Antiretroviral therapy initiation for HIV-1 infection is associated with 2% to 6% loss of bone mineral density (BMD).

Objective:

To evaluate the effect of vitamin D3 plus calcium supplementation on bone loss associated with antiretroviral therapy initiation.

Design:

48-week prospective, randomized, double-blind, placebo-controlled study. (ClinicalTrials.gov: NCT01403051)

Setting:

39 AIDS Clinical Trials Group units.

Patients:

Adults with antiretroviral therapy–naive HIV.

Measurements:

BMD by dual-energy x-ray absorptiometry, 25-hydroxyvitamin D levels, and other laboratory assessments.

Results:

165 eligible patients were randomly assigned (79 received vitamin D3 plus calcium and 86 received placebo). The study groups were well-balanced at baseline: 90% were men, 33% were non-Hispanic black, and the median CD4 count was 0.341 × 109 cells/L. At 48 weeks, the percentage of decline in total hip BMD was smaller in the vitamin D3 plus calcium group than in the placebo group: Medians were −1.36% (interquartile range [IQR], −3.43% to 0.50%) and −3.22% (IQR, −5.56% to −0.88%), respectively (P = 0.004).

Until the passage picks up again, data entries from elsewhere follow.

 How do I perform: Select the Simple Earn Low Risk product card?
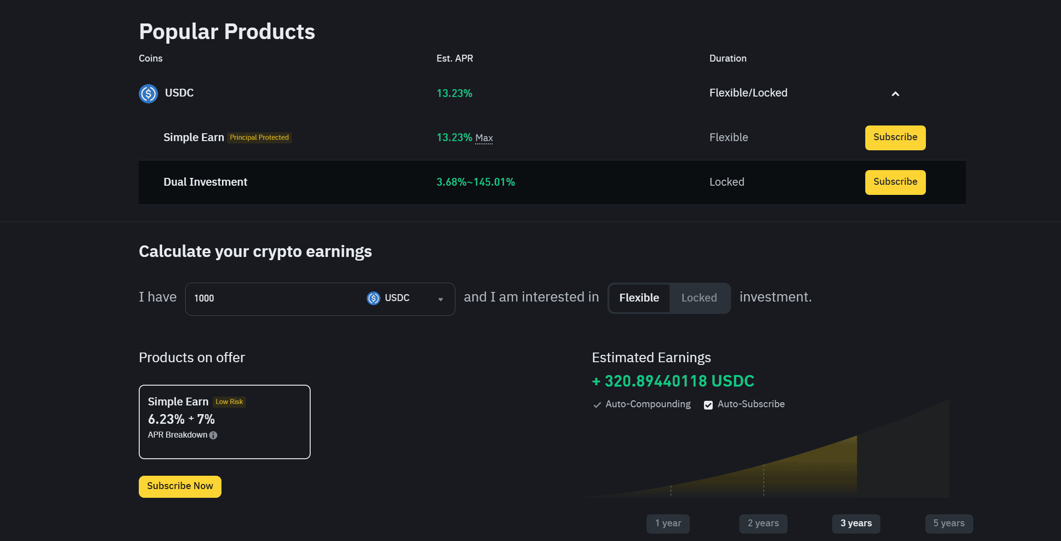coord(224,421)
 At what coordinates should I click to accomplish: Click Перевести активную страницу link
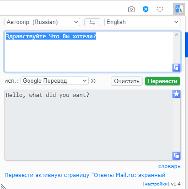[85, 175]
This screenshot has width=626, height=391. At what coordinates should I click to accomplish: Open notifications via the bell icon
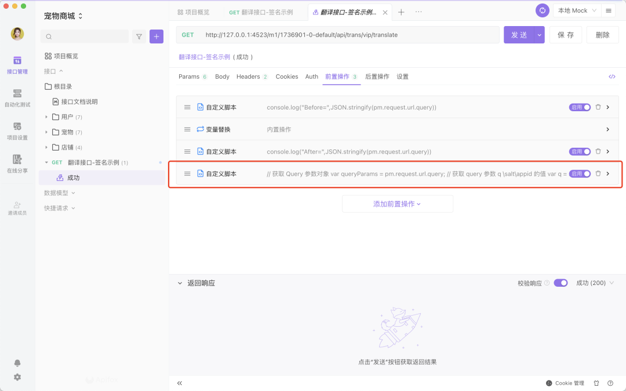pos(17,363)
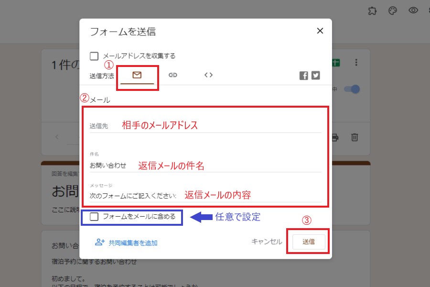
Task: Open the three-dot more options menu
Action: (x=356, y=63)
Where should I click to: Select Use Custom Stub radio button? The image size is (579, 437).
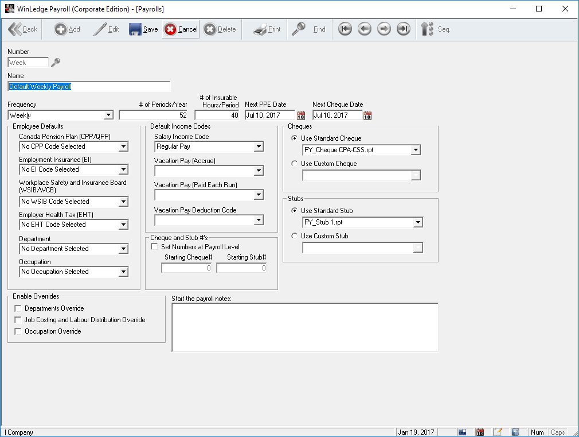pos(295,236)
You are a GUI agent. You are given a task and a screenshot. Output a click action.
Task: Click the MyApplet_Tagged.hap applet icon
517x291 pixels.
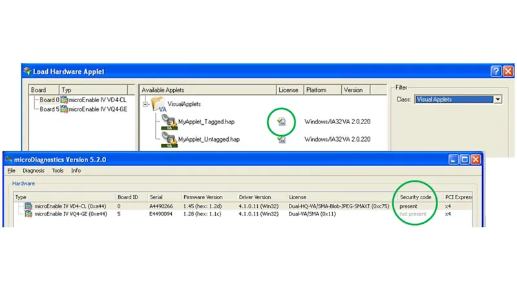point(170,123)
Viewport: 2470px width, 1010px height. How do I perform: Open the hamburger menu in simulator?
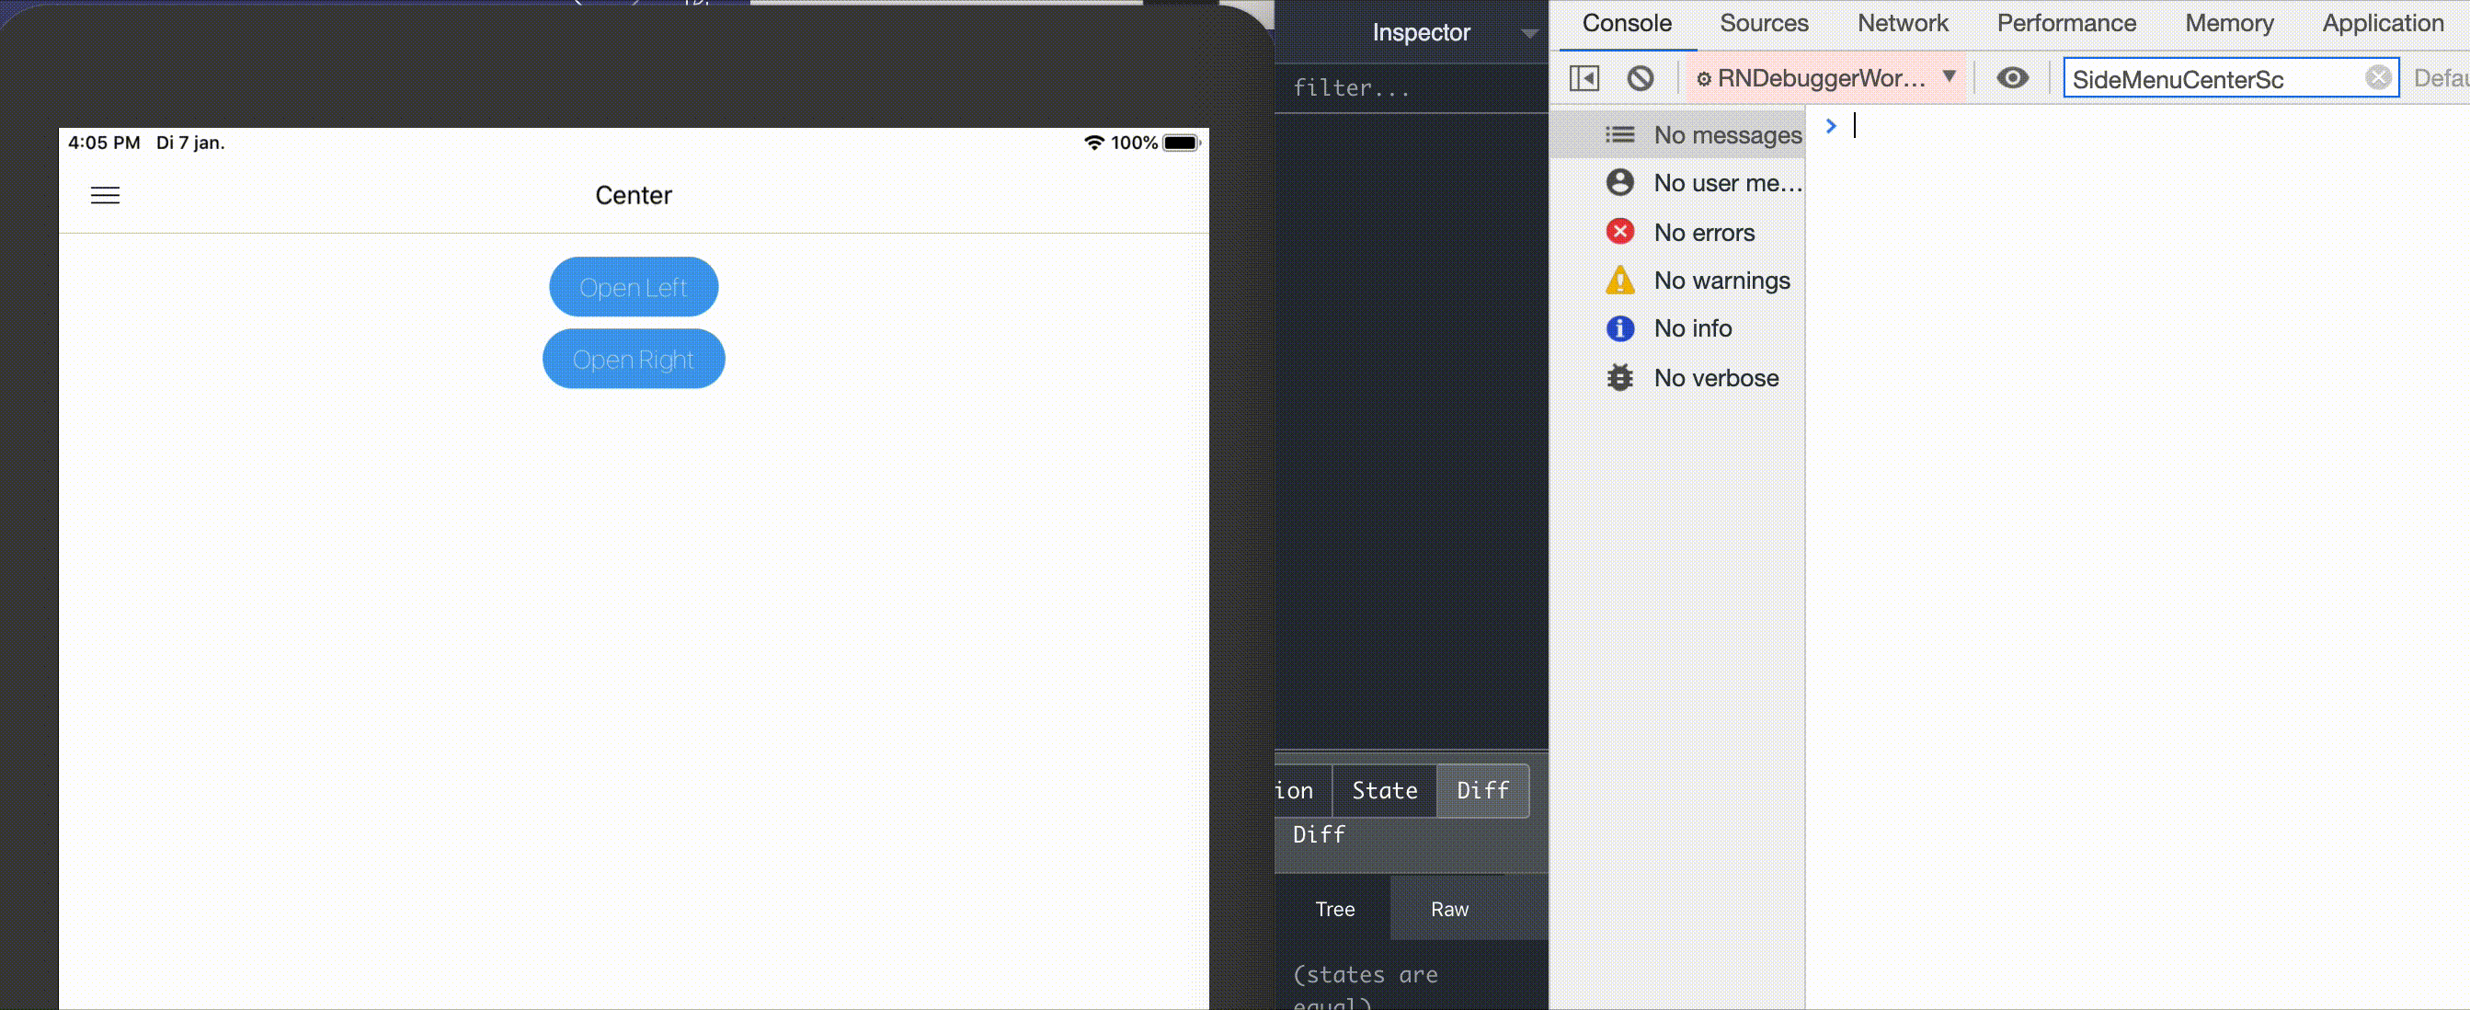[x=105, y=196]
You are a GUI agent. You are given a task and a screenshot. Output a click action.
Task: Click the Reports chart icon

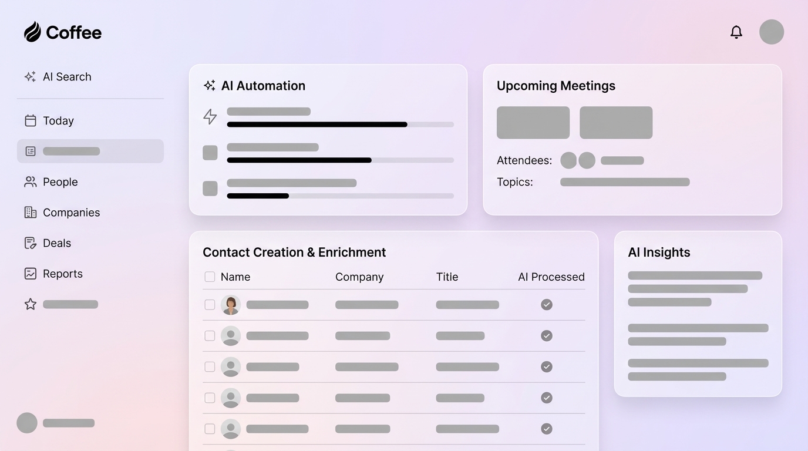click(x=30, y=273)
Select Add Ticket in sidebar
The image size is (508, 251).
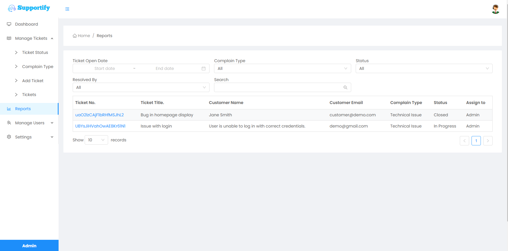tap(33, 81)
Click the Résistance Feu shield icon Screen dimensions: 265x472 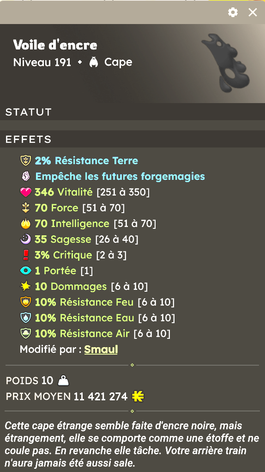click(x=25, y=302)
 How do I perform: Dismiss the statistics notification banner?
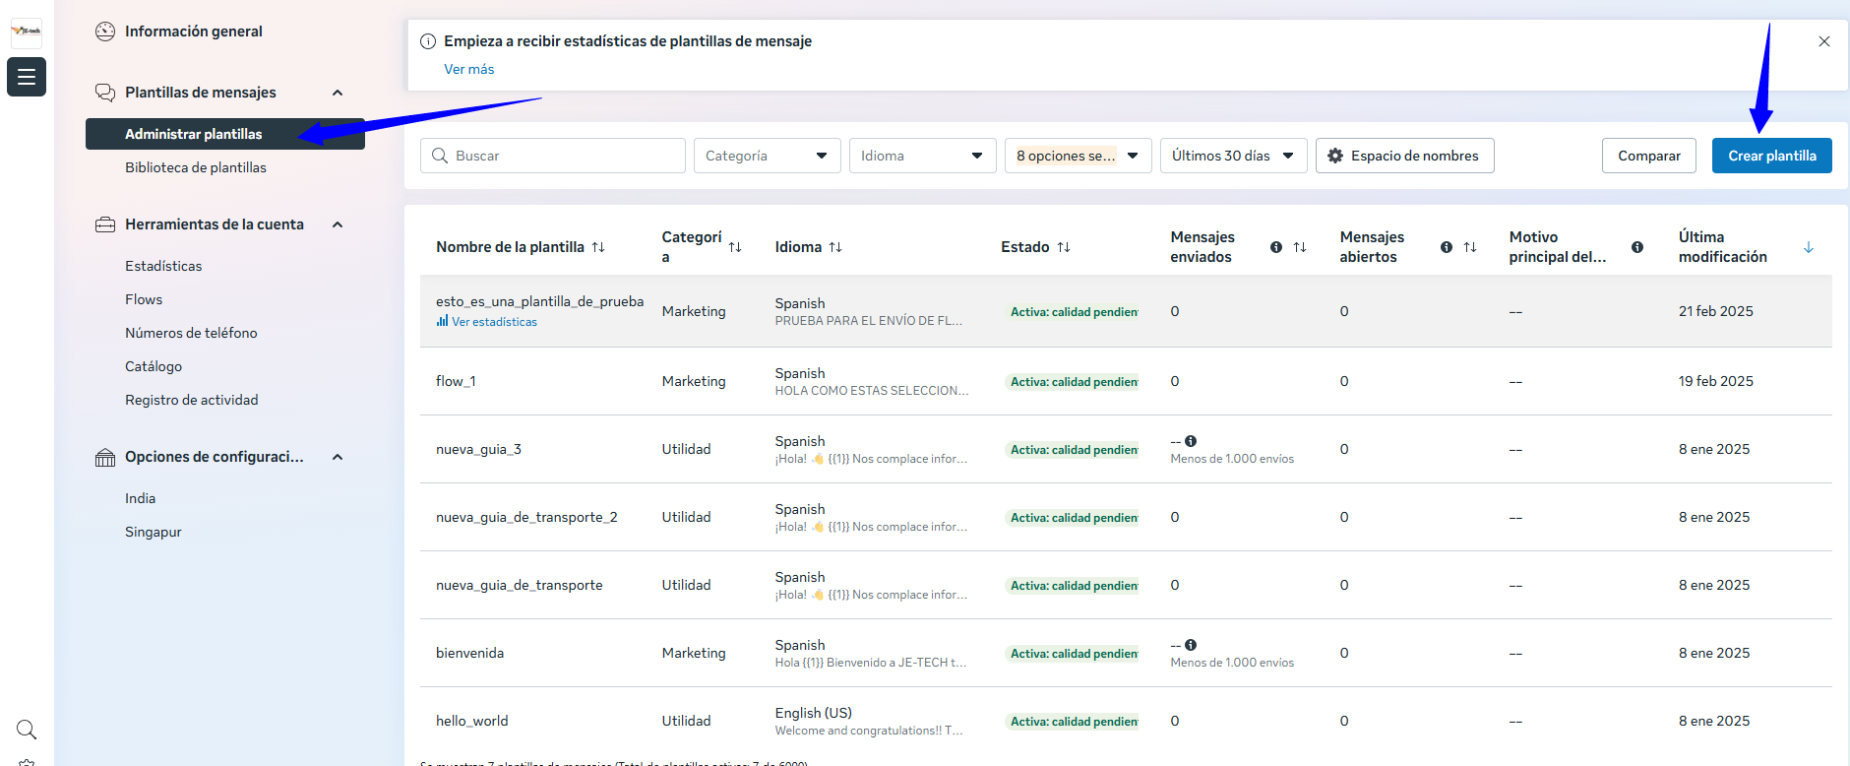(x=1823, y=41)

Similar results were seen at the lumbar spine. At 48 weeks, 90% of patients achieved HIV-1 RNA levels less than 50 copies/mL. Levels of 25-hydroxyvitamin D3 increased with vitamin D3 plus calcium but not with placebo: Median change was 61.2 nmol/L (IQR, 36.4 to 94.3) versus 1.7 nmol/L (IQR, −13.2 to 10.7) (P < 0.001). Overall, 103 patients (62%) reported 1 or more adverse event, with similar distribution between groups; no cases of hypercalcemia and 1 case of nephrolithiasis were reported in the placebo group.

Limitation:

No international sites were included, and follow-up was only 48 weeks.

Conclusion:

Vitamin D3 plus calcium supplementation mitigates the BMD loss seen with initiation of efavirenz/emtricitabine/tenofovir disoproxil fumarate.

Primary Funding Source:

National Institute of Allergy and Infectious Diseases, Bristol-Myers Squibb, and Gilead Sciences.